О психологической прозе. О литературном герое (сборник) - Лидия Гинзбург 5 стр.


Речь здесь идет об обстоятельствах, в которых вырабатывался характер Жуковского; они биографически конкретны, но не индивидуальны. Социальная ущербность – в частности, незаконное происхождение, – безрадостное детство, одинокая юность входят в круг традиционных мотивов сентиментализма. Так было в действительности. Но из этого реального опыта Жуковский выделяет и формулирует именно то, что укладывается в уже существующие общие формулы, как укладывалась в них и поэзия сентиментализма.

Тема деятельности, борьбы с праздностью и ленью присутствует и в ранней переписке Жуковского. «Прекрасно бы было всем нам жить вместе – я называю жить, не дышать, не спать и есть, но действовать и наслаждаться своею деятельностию; следовательно, эта деятельность должна вести к чему-нибудь высокому, иначе можно ли будет ею наслаждаться?»[36] (письмо А. И. Тургеневу от 11 сентября 1805). О том же в письме, написанном пять лет спустя (7 ноября 1810): «Вся моя прошедшая жизнь покрыта каким-то туманом недеятельности душевной, который ничего не дает мне различить в ней… Так, милый друг, деятельность и предмет ее польза – вот что меня теперь одушевляет»[37]. Из совокупности писем явствует, что деятельность эта понимается как внутренняя работа над собой и как деятельность писателя.

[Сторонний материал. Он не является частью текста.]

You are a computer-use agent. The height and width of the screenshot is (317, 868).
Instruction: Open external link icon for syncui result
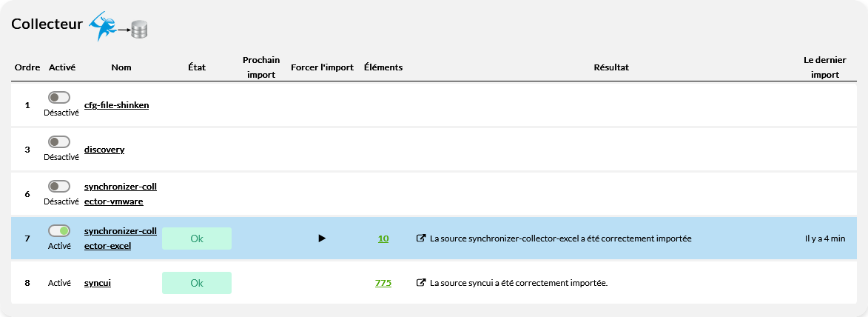point(422,283)
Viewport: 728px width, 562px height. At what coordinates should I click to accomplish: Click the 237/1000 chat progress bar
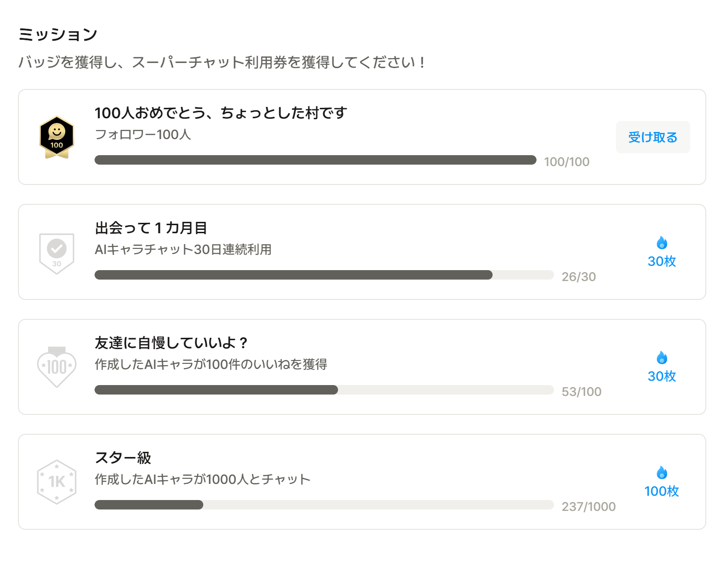tap(324, 505)
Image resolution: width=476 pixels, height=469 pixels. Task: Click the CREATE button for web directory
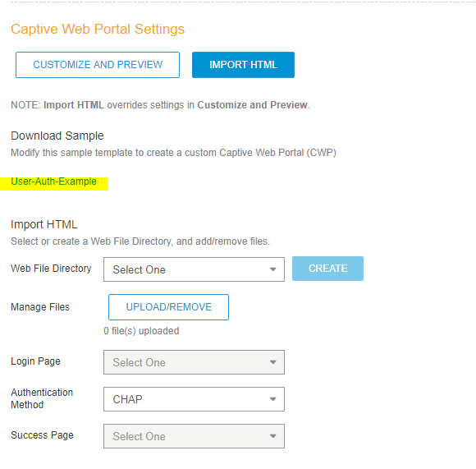pos(327,269)
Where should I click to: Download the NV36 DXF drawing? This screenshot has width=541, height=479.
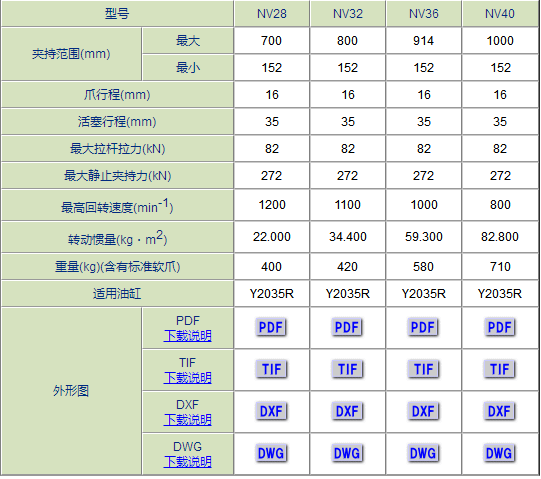(423, 411)
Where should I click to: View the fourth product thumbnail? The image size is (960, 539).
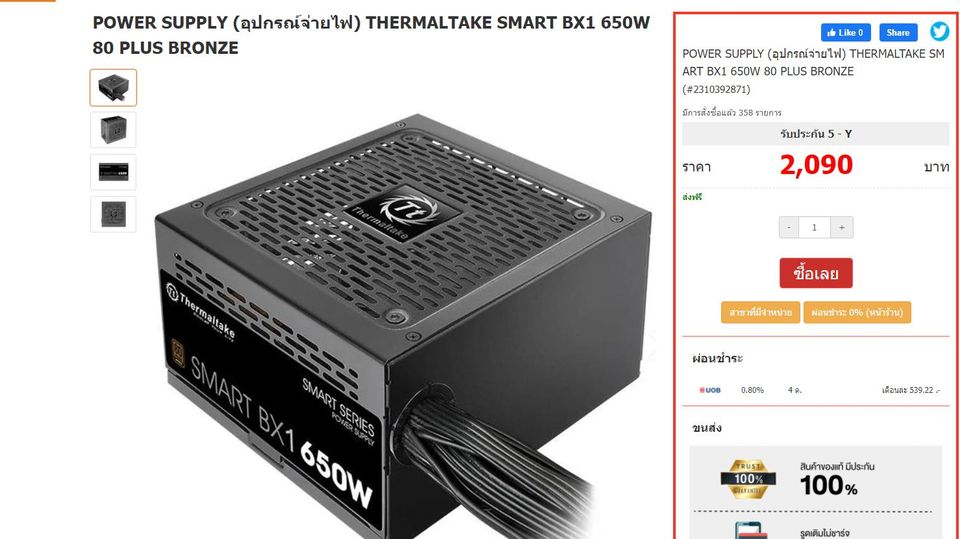(x=113, y=214)
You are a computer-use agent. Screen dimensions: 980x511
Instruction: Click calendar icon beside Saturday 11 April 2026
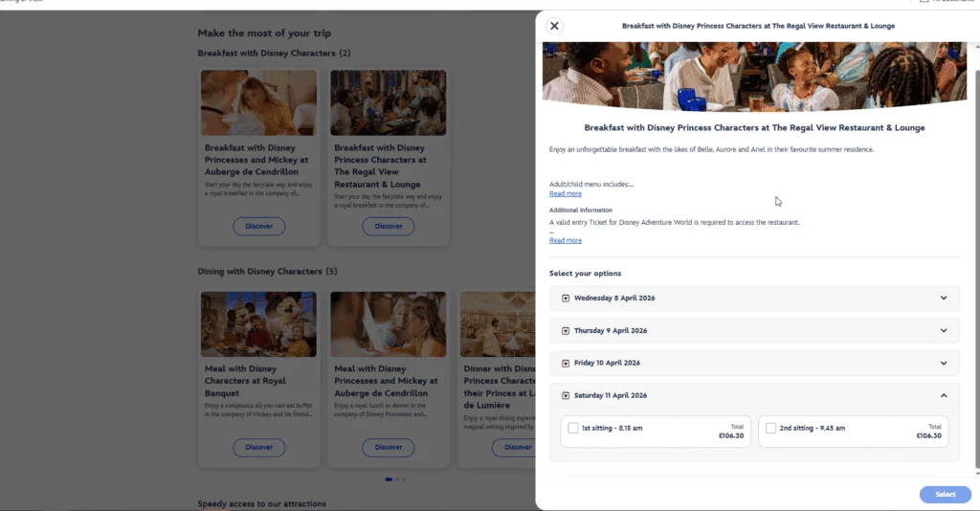566,395
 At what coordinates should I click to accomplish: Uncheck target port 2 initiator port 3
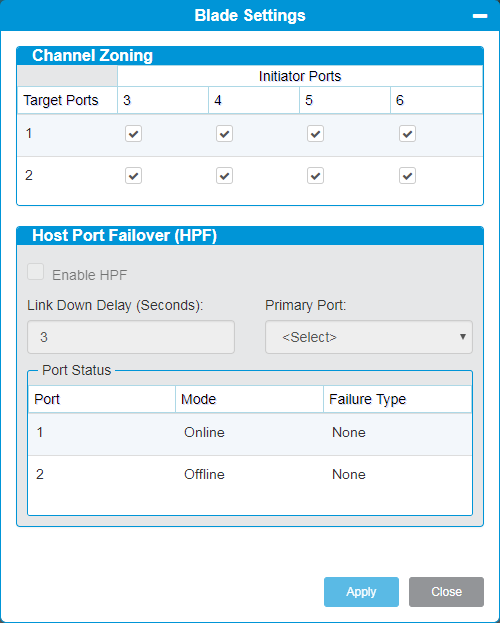(133, 176)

В своих ранних письмах Жуковский много размышляет о природе истинной дружбы. Одинокому человеку очень трудно быть деятельным и добродетельным. Дружба в особой, моралистической ее трактовке – ответственный акт духовной жизни. Она и условие, и следствие деятельности и добродетели. «Мы должны вместе трудиться, действовать, чтобы после сделаться достойными дружбы, и, следовательно, быть друзьями. Дружба есть добродетель, есть все, только не в одном человеке, а в двух (много в трех или четырех, но чем больше, тем лучше). Если скажут обо мне: он истинный друг, тогда скажут другими словами: он добродетельный, благородный человек, оживленный одним огнем вместе с другим, который ему равен, который его поддерживает собою, а сам поддерживается им. Вот что значит дружба в моем смысле» (письмо от 11–16 сентября).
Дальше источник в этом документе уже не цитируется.